═════ RECORDS TO PROCESS

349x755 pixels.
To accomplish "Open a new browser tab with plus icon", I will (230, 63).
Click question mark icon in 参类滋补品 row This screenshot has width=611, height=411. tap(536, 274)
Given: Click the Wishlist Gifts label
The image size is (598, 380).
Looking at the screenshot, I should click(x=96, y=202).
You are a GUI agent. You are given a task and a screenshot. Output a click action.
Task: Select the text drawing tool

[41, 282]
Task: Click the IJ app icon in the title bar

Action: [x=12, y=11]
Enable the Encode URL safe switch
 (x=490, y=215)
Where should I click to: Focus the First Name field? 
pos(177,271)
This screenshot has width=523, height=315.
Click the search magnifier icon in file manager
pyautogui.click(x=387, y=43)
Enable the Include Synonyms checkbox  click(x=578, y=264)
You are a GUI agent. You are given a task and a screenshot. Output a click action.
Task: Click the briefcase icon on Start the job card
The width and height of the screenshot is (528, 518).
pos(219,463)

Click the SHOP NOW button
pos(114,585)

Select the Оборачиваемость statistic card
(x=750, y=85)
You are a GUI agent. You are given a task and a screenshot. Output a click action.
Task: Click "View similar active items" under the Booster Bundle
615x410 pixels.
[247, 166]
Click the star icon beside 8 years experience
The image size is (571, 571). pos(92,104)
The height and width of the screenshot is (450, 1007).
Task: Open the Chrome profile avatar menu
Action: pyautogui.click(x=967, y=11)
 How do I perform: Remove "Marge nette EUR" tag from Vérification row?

══════════

▶ _WHAT IS REQUIRED_: Copy all of the data exactly. Skip nothing.

▶ _EXERCISE SOLUTION_:
349x755 pixels.
To accomplish "Open a new browser tab with plus icon", I will (230, 63).
Click question mark icon in 参类滋补品 row This screenshot has width=611, height=411. tap(536, 274)
Given: Click the Wishlist Gifts label
The image size is (598, 380).
Looking at the screenshot, I should click(x=96, y=202).
You are a GUI agent. You are given a task and a screenshot. Output a click action.
Task: Select the text drawing tool

[41, 282]
Task: Click the IJ app icon in the title bar

Action: [x=12, y=11]
Enable the Encode URL safe switch
 (x=490, y=215)
Where should I click to: Focus the First Name field? 
pos(177,271)
This screenshot has width=523, height=315.
Click the search magnifier icon in file manager
pyautogui.click(x=387, y=43)
Enable the Include Synonyms checkbox  click(x=578, y=264)
You are a GUI agent. You are given a task and a screenshot. Output a click action.
Task: Click the briefcase icon on Start the job card
The width and height of the screenshot is (528, 518).
pos(219,463)

Click the SHOP NOW button
pos(114,585)

Select the Оборачиваемость statistic card
(x=750, y=85)
You are a GUI agent. You are given a task and a screenshot. Output a click action.
Task: Click "View similar active items" under the Booster Bundle
615x410 pixels.
[247, 166]
Click the star icon beside 8 years experience
The image size is (571, 571). pos(92,104)
The height and width of the screenshot is (450, 1007).
Task: Open the Chrome profile avatar menu
Action: pyautogui.click(x=967, y=11)
 How do I perform: Remove "Marge nette EUR" tag from Vérification row?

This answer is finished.